Tuesday, 9 November 2010

A Retreat Is As Good As A Rest

This week's post has been delayed slightly, because yesterday I was traveling back from my writers' circle's annual retreat. Eleven of us headed into the depths of Wales for a weekend writing break.

The idea behind our retreat is that members can devote as much of their day to writing. We hire a large self-catering property, giving us all plenty of room to spread out and write. Several of the group are currently tackling NaNoWriMo, so were able to increase their word counts significantly. We have few rules on our retreats.

  • You get up ... when you want.
  • You get your own breakfast ... when you want.
  • You get your own midday snack ... when you want.
  • But we all eat together in the evening.
  • Nobody is forced to do any writing ... although this is such a wonderful opportunity everybody does! (And there is something to be said about the guilt factor, if everyone is writing and you're not!)
The whole point behind a retreat is that it offers a freedom that you don't get at home. On Sunday morning I woke at 7am (much to my disgust because we'd been chatting until 1.30am!) and had been thinking of how to structure a short story idea I'd had for several months yet hadn't been able to write. I began reading a short story magazine and the third story had the structure I needed. Suddenly, I knew what to do, and began writing.

By 9.30am, I'd written nearly 800 words and was clear what my ending was going to be and how I would achieve this. My reward was breakfast! If I were at home, others in the household would be shouting, "The kettle's on, do you want a cup of tea?" or "Are you having breakfast this morning?" On retreat, you're free to do what you want, when you want, or rather, when it is convenient for your writing. After breakfast, I went back to my room and finished the rest of the story.

Part of retreating is going out and exploring, and this usually involves a good walk! It's always good to stretch your legs and get some fresh air because it re-invigorates the brain ... and also allows the photographers amongst us to take candid moments. (There are some censored images that will not be appearing on this blog.)

After the walk, I returned to my room, where I typed up my short story and undertook a basic first edit. Others were tackling edits for their publishers, or structuring the outline for a new children's book, ploughing on with NaNoWriMo, or plotting a new poem. And the benefit of being surrounded by other writers is that you can ask writerly questions. Several retreats ago, one member said, "What's a better way of saying glutimus maximus?" to which the other seven writers in the room, all replied simultaneously, "arse!" With help like that on retreat, you can't go wrong can you?

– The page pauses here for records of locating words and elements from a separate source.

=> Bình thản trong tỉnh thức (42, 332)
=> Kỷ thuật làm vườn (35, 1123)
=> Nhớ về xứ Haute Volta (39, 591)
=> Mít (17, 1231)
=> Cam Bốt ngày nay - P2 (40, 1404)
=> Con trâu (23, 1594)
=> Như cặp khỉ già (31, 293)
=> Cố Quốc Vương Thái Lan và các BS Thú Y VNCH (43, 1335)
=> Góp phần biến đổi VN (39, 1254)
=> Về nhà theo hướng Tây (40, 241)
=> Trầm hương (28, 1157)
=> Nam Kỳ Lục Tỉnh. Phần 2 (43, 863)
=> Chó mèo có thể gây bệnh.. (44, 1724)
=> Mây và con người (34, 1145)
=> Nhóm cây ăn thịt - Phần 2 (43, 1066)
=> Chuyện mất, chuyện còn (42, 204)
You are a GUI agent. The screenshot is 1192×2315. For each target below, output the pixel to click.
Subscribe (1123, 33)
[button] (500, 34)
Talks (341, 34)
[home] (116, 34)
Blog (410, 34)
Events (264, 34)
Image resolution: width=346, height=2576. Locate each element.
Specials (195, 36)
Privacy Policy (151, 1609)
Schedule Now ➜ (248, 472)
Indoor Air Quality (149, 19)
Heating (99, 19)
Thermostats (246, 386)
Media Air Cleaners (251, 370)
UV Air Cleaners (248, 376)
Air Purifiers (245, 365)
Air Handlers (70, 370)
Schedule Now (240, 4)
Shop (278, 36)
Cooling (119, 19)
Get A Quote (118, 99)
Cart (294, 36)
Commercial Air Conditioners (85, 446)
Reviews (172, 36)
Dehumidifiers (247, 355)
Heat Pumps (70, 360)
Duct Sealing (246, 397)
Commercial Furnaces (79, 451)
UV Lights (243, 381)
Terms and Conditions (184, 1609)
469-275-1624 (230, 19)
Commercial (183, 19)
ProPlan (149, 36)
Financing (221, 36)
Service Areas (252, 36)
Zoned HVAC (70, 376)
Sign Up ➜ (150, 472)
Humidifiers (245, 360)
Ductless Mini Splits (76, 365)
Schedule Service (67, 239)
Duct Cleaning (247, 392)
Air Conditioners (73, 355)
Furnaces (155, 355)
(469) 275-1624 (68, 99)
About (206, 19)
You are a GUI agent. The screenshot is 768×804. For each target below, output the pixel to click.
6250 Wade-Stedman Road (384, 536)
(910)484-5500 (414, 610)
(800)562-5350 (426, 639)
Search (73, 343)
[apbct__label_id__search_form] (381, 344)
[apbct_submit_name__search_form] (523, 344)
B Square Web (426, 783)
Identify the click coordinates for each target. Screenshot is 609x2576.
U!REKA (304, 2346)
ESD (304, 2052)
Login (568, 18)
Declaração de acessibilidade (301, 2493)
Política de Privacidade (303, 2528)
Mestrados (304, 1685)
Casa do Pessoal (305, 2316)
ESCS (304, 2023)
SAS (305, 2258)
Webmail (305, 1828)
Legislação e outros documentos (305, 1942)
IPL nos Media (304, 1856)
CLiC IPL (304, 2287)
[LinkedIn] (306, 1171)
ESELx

 You don't have to go away with writing friends to benefit from a retreat (although if you can, do!). The whole point about our retreat is that it's a change from our normal daily routine. Simply altering your own routine, for one day, can make your day more interesting and creatively stimulating. If the first part of your writing day involves you switching on your computer and checking your emails, then make a conscious decision not to do that for one day. Go and sit down with a notebook and pen instead. Don't sit at your writing desk, plonk your bum in a comfy chair.
 Changing your surroundings for an hour or two can make a wonderful difference.

At the end of a 'normal' day - plan a 'different' writing day:

  • Decide what you're going to write about.
  • Decide where you're going to write - in a different room at home, in the garden (if it's warm enough), in the local library, or at a cafe.
  • Make sure you have everything you need with you - pens, notebooks, research material. You don't want to have to keep nipping back to your usual writing place.
  • Treat yourself to 'special' drinks. Don't make instant coffee, have a latte, ground or percolated coffee. Or instead of Sainsburys Red Label tea, have an Earl Grey.
 No matter what you do, however big or small, change it in some way. Use a different pen. Write in a different notebook. Do some completely different writing. (I spend most of my time writing non-fiction, so tackling fiction whilst I was away was wonderful.)

Start off small, with an morning, or afternoon retreat, and you may surprise yourself with what you achieve. Do it once, and you'll soon find yourself planning the next. On my retreat, I managed 3,000 words over the weekend. And now, sitting back at my writing desk, I feel completely refreshed.
 So even though I was still productive over the weekend, as I said in my title, a retreat is as good as a rest!

Good luck.


  1. Sounds & looks lovely - where did you go?

  2. Hi Christine

    We went to the Crogen Estate near Bala. I can heartily recommend it. For more information, visit http://www.crogenestate.com/Accommodation_Accommodation.htm


  3. Simon - looks great fun and also productive what a perfect combination.

  4. Sounds great to get away from the shackles of normal life and devote time to writing, talking about writing plus a bit of exercise so you don't feel too guilty!

  5. Looks fantastic and is a brilliant idea. Glad to hear it was productive.

  6. What a great idea! Writing retreat courses are so expensive, but it sounds like you were just as productive on your do-it-yourself one. I cat-sit for my brother in another county every year and it was in that environment that I (a) started my novel last year and (b) got it out of its dead end this year! Thanks for reminding me that changing your routine can do this too!

  7. Thanks for contributing to the good time we all had, and laying on a guided walk too. I thought you were going to have to carry one of us, going up the hill, but you managed to inspire her. As you inspire us all.